◆ Goal A ◆
Write out the passage on construction defect exposure word for word, from "Gallately and Hoang" up to and including "support clients’ needs.".
◆ Goal B ◆
Give the records again verbatim, from their first line up to and including the line with "Click the Kids".

◆ Quoted text ◆

Being able to identify material damaged by ultraviolet rays or weather is a key component of a construction risk management plan, says Paul Gallately, assistant vice president of risk control with Travelers Canada. This construction defect exposure can ultimately cause damage in the future, although it may not necessarily be realized right away.

“[Certain] materials may become subject to weather-related damage or even traditional loss like fire or water damage if you store them offsite or on-site,” Gallately says, using drywall or plastic piping as examples. “If you need to try and replace material because the material may not be available, make sure that you’re working with the manufacturer or fully understand the material that you’re replacing it with, and also that you’re not using something that may be inferior or not appropriate for what you’re trying to replace.”

Identifying this risk in the pre-planning process is ideal.

“It really comes down to due diligence and control visibility into the material being used,” Gallately says. “Documentation is incredibly important. Make sure you have proper procedures in place to [note] any changes in the order, sign-off approval, anything related to the project, for as long as possible, just to be able to address and construction defect issues that come up post-project.”

Lanny Hoang, managing director of construction and oil & gas with Travelers Canada, says construction defect exposure is common. It could be caused by miscommunication, or perhaps contractors, labourers or other parties have not understood the proper storage and handling of materials. “It’s really just around underestimating the extent of damage that can happen from improper material storage or usage.”

Gallately and Hoang encourage contractors to work closely with brokers, who can provide the knowledge and experience in the industry to support clients’ needs.

◆ Data for this task ◆

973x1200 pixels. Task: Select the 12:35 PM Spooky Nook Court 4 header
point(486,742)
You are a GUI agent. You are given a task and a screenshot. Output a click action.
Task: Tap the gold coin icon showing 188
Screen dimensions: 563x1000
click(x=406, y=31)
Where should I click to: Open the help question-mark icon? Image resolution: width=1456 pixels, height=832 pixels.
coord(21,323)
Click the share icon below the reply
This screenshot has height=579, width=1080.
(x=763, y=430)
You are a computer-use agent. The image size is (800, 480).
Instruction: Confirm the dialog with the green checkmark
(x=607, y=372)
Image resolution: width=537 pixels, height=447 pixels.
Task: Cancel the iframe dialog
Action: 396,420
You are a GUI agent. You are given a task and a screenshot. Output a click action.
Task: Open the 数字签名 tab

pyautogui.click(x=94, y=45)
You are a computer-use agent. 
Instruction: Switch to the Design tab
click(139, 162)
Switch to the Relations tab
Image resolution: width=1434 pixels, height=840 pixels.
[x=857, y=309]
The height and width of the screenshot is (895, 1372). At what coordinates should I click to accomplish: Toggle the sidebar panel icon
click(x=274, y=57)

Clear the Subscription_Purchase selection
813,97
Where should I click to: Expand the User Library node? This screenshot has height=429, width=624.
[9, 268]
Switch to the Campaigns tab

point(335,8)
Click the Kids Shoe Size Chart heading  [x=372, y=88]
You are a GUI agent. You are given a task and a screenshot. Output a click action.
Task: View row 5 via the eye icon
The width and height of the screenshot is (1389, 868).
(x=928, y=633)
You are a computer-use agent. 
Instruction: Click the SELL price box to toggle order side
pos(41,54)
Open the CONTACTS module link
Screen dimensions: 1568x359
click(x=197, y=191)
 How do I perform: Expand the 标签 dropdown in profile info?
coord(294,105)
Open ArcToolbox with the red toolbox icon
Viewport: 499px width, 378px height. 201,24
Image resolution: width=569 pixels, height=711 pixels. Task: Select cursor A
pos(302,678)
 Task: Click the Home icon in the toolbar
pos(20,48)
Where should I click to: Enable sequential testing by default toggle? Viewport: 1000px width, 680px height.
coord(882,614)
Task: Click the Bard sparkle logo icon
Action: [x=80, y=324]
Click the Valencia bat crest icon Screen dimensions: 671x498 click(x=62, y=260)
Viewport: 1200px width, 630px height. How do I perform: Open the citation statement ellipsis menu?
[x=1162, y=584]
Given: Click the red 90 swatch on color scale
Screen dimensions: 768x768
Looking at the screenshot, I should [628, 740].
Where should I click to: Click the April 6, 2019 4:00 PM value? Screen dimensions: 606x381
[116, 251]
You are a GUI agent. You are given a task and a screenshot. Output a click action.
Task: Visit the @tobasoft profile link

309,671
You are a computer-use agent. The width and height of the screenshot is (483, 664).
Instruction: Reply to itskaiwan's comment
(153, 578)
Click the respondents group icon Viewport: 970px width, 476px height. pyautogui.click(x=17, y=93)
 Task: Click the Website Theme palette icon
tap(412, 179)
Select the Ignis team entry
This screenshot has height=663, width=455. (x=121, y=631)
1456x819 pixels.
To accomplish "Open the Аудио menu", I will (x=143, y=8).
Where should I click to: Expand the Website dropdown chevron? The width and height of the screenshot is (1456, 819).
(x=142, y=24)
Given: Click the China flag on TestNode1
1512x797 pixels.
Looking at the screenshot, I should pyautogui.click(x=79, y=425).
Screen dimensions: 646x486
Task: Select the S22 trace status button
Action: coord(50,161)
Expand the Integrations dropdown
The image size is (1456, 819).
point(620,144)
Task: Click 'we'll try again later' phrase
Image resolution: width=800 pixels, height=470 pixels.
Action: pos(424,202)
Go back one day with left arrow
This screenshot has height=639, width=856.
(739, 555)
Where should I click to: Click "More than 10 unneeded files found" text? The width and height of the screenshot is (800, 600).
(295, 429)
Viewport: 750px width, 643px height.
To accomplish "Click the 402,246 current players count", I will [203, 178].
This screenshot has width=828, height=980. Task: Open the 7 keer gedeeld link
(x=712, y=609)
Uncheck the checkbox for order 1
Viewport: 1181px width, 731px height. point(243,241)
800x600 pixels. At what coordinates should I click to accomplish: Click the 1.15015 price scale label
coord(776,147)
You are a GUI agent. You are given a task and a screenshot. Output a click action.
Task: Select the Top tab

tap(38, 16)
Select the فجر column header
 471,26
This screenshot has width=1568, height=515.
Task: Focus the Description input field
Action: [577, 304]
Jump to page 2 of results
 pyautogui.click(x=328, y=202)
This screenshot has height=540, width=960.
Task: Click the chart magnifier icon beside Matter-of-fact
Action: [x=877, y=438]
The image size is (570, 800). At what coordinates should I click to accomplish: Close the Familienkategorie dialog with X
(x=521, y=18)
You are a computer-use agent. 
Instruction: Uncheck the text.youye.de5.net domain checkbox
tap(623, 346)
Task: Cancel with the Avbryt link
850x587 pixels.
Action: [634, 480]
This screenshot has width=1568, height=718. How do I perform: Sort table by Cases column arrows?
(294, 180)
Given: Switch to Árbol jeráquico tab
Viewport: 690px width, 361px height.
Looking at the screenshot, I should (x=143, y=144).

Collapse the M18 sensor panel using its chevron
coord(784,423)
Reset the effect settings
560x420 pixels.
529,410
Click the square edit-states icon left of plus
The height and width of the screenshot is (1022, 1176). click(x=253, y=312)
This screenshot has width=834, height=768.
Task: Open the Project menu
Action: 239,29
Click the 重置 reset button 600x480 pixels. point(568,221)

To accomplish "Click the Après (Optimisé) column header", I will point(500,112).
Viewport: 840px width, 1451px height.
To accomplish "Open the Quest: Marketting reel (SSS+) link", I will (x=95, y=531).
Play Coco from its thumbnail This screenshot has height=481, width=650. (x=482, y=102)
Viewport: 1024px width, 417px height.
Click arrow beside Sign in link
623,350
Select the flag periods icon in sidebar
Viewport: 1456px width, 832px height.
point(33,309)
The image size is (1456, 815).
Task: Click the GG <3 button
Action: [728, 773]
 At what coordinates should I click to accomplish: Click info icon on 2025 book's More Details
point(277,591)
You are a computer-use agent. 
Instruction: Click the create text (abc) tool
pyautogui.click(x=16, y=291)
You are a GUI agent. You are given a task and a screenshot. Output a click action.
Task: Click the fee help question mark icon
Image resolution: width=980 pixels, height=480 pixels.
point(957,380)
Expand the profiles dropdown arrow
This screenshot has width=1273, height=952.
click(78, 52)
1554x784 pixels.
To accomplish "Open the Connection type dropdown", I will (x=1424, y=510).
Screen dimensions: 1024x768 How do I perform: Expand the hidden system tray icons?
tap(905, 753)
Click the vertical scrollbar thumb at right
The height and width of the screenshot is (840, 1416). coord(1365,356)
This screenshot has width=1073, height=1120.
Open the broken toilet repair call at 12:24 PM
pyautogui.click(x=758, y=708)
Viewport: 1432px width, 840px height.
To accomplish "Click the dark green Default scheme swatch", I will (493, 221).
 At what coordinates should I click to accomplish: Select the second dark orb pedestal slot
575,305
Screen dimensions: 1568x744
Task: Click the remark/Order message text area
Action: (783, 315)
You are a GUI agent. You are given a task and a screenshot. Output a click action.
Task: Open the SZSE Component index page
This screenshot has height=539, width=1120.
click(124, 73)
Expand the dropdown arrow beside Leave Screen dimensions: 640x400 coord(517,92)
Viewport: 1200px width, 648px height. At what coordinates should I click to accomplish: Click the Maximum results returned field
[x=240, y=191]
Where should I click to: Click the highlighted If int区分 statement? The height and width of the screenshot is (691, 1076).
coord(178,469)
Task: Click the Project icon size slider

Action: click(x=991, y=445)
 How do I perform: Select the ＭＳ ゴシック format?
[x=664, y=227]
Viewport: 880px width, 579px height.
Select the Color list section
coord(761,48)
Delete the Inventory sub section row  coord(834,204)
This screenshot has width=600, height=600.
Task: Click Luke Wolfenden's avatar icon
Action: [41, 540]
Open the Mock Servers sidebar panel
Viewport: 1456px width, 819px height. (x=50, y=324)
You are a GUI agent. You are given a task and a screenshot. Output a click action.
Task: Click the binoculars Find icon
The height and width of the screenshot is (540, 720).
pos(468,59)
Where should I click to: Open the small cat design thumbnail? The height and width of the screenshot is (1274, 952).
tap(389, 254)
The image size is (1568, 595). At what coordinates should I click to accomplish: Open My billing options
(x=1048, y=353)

◆ Exercise result A ◆
Gallately and Hoang encourage contractors to work closely with brokers, who can provide the knowledge and experience in the industry to support clients’ needs.

◆ Exercise result B ◆
973x1200 pixels. Task: Select the 12:35 PM Spooky Nook Court 4 header
point(486,742)
You are a GUI agent. You are given a task and a screenshot. Output a click action.
Task: Tap the gold coin icon showing 188
Screen dimensions: 563x1000
click(x=406, y=31)
Where should I click to: Open the help question-mark icon? Image resolution: width=1456 pixels, height=832 pixels.
coord(21,323)
Click the share icon below the reply
This screenshot has height=579, width=1080.
(x=763, y=430)
You are a computer-use agent. The image size is (800, 480).
Instruction: Confirm the dialog with the green checkmark
(x=607, y=372)
Image resolution: width=537 pixels, height=447 pixels.
Task: Cancel the iframe dialog
Action: 396,420
You are a GUI agent. You are given a task and a screenshot. Output a click action.
Task: Open the 数字签名 tab

pyautogui.click(x=94, y=45)
You are a computer-use agent. 
Instruction: Switch to the Design tab
click(139, 162)
Switch to the Relations tab
Image resolution: width=1434 pixels, height=840 pixels.
[x=857, y=309]
The height and width of the screenshot is (895, 1372). At what coordinates should I click to accomplish: Toggle the sidebar panel icon
click(x=274, y=57)

Clear the Subscription_Purchase selection
813,97
Where should I click to: Expand the User Library node? This screenshot has height=429, width=624.
[9, 268]
Switch to the Campaigns tab

point(335,8)
Click the Kids Shoe Size Chart heading  [x=372, y=88]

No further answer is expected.